Par Alain Sanders
Les jours derniers, Macron aura eu l’occasion de faire étalage de ses sympathies idéologiques et plus à l’égard de trois disparus qui auraient plutôt mérité qu’on les enterrât sans en faire des tonnes.
Ainsi en va-t-il de Michel Charasse que Macron tutoyait et qu’il prit soin de décorer avant le passage de la camarde. On ne s’arrêtera pas longtemps sur ce franc-mac à la Belphégor, fanatique au point de se faire une gloriole de ne jamais mettre un doigt de pied, quelle que soit la circonstance, dans une église (et parfois de façon ostentatoire comme lors de la messe pour Mitterrand). Ainsi en va-t-il de Hervé Bourges, porte-coton de Ben Bella, qui en pinçait tellement pour l’Algérie fellouze qu’il en demanda la nationalité. Avant de revenir en France, la queue entre les jambes, mais le verbe haut, quand les choses tournèrent mal pour ses amis politiques algériens. Il avait choisi les fells contre la France ? On fit de lui le souverain pontife de la secte télévisuelle.

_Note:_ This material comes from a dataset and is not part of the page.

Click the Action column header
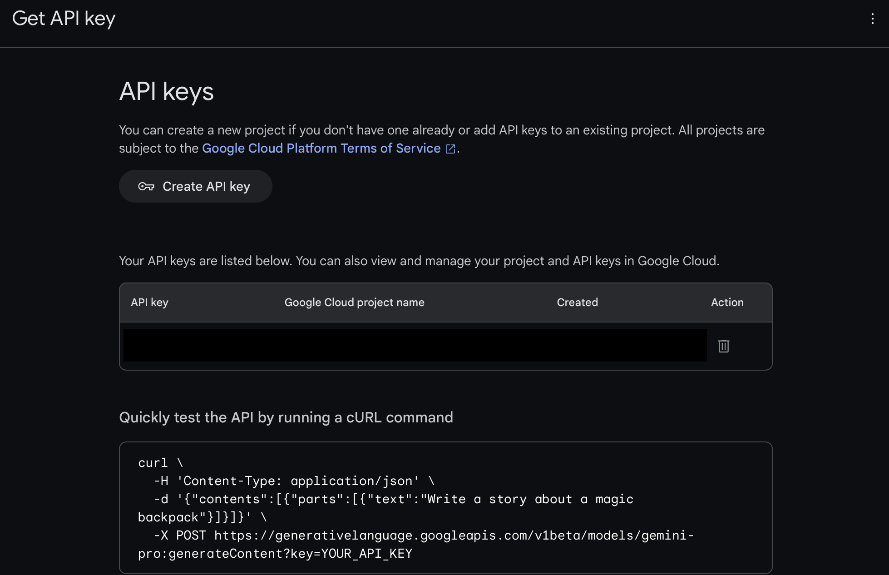Viewport: 889px width, 575px height. coord(727,302)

Macron a dit toute l’admiration, voire l’affection, qu’il portait à ces deux personnages. Mais c’est surtout pour Jean Daniel qu’il se sera surpassé dans l’enflure et la flagornerie. Avec rien de moins qu’une cérémonie d’hommage national aux Invalides où ne devraient être honorés que nos soldats et de grands serviteurs de la France (cf l’article de Camille Galic, Présent du 28 février). On me dira : qu’attendre d’un Macron qui a béatifié le traître communiste Maurice Audin ? Soit. Mais Jean Daniel aux Invalides, je dois dire que ça me reste en travers de la gorge.
En une sorte d’oxymore involontaire, Macron a salué en Jean Daniel « une grande conscience de la gauche » et salué « la justesse visionnaire de ses analyses ». Alors qu’il se sera quasiment trompé sur tout, l’Algérie, Castro, la politique intérieure française, et même sur la gauche, et plus que tout sur la France et son roman national. Ce qui n’a pas empêché Macron, qui a les mêmes problèmes que Jean Daniel avec la France et son histoire, de décrire le sinistre – au sens latin du terme – Nouvel Observateur comme « un journal qui fut de tous les combats, de toutes les conquêtes, de tous les progrès ».
Pendant la guerre d’ Algérie, Jean Daniel, natif de Blida hélas, ira si loin dans sa danse du ventre avec le FLN – il sera d’ailleurs inculpé à deux reprises pour atteinte à la sûreté de l’Etat – qu’Albert Camus, avec lequel il avait eu des relations d’amitié, rompra avec lui. D’où l’indécence supplémentaire, lors de la cérémonie des Invalides, d’avoir lu un texte de Camus, ce qui a constitué une sale petite entourloupe à la mémoire de ce dernier, pied-noir fidèle aux siens et à sa petite patrie charnelle, lui. Il aurait été plus avisé, en l’occurrence, de lire un texte de Castro que Jean Daniel visita à Cuba.
Il faut prendre la mesure de la déchéance dans laquelle on est tombé : un Jean Daniel aux Invalides, ce qui a été refusé à un héros français comme Roger Holeindre... Un Jean Daniel, journaliste militant et, du même coup, membre du conseil supérieur de l’AFP, membre du conseil d’administration du Grand Louvre, membre du Comité consultatif national d’éthique (sic). Comme Hervé Mohammed Bourges avait été patron de ce CSA chargé de dire l’alpha et l’oméga de qu’il faut dire et ne pas dire à la télé... Jean Daniel « un exemple » pour tous les journalistes selon Macron. Sûr qu’avec des « exemples » comme Hervé Bourges et Jean Daniel, il ne faut pas s’étonner que les Français se détournent – et plus encore – des médias... Comme il serait temps que ce carrousel ininterrompu de nécrologies élyséennes nauséeuses (plus d’une centaine depuis 2017...) marque le pas.